§ Job
Write out verbatim the rows starting at the line that contains "Provide the (x, y)" and ending at the line that contains "assessment (142, 1165)", including both of those lines. Leave the pictures out of your output.

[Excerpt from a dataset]

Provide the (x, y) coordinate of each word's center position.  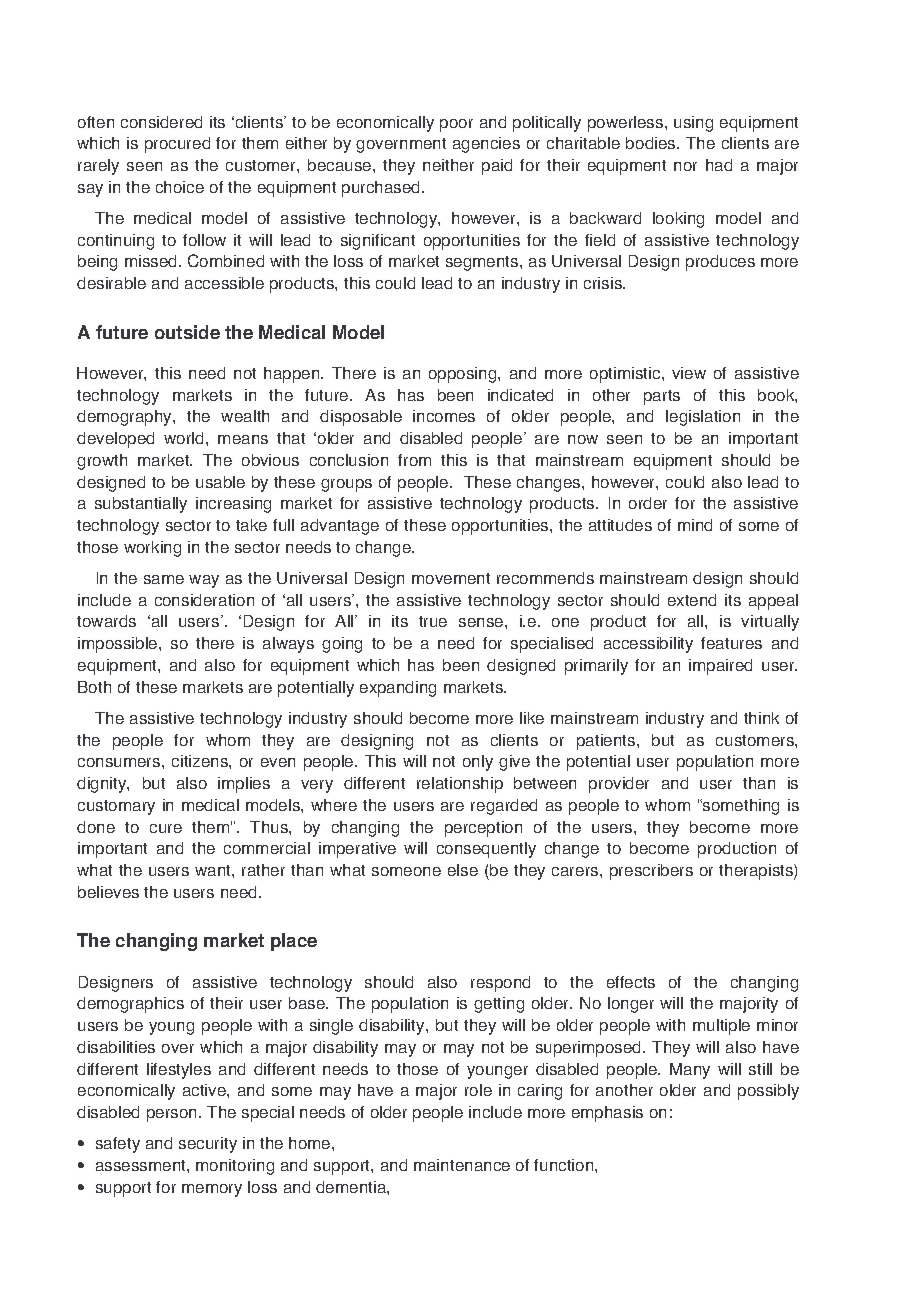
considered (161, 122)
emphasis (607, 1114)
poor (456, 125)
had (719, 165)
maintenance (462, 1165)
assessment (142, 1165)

---

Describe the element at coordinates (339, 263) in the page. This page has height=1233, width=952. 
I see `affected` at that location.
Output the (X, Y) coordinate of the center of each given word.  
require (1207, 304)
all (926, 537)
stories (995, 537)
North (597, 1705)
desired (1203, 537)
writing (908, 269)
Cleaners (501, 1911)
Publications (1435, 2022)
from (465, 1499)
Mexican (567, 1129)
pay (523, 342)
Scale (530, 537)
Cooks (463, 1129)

§ Result for this exercise
Provide the (x, y) coordinate of each word's center position.  
considered (161, 122)
emphasis (607, 1114)
poor (456, 125)
had (719, 165)
maintenance (462, 1165)
assessment (142, 1165)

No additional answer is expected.